* _Work to be completed_
Please output every entry below exactly as written, leaving out any pictures.
== Provided entries
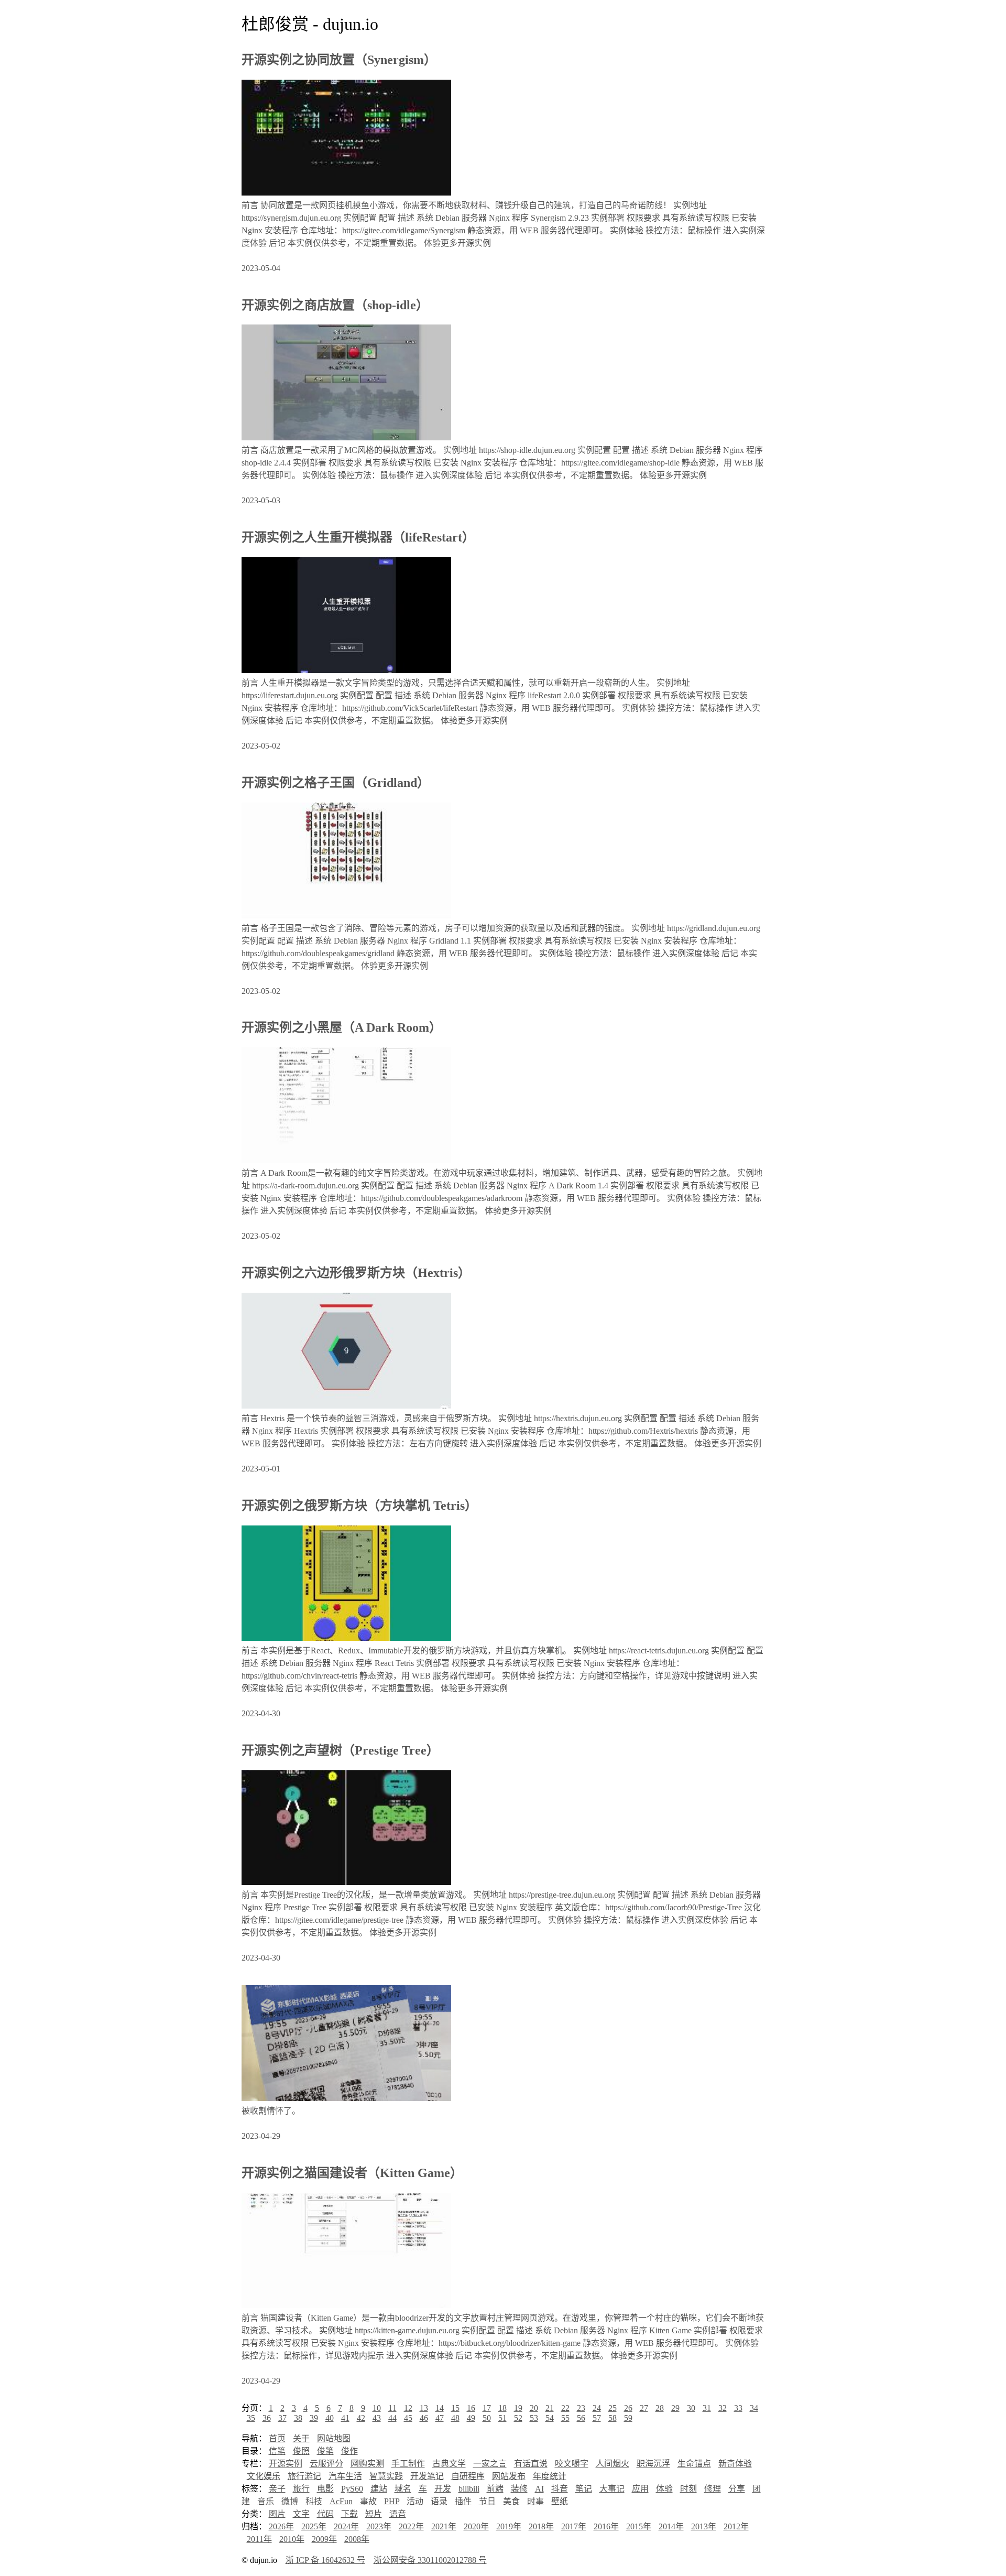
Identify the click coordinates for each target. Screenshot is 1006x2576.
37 (282, 2417)
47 (439, 2417)
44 (392, 2417)
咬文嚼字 (571, 2463)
====
* _Response below_
Identify the click coordinates for each target. Screenshot is 1006x2576.
37 (282, 2417)
47 (439, 2417)
44 (392, 2417)
咬文嚼字 (571, 2463)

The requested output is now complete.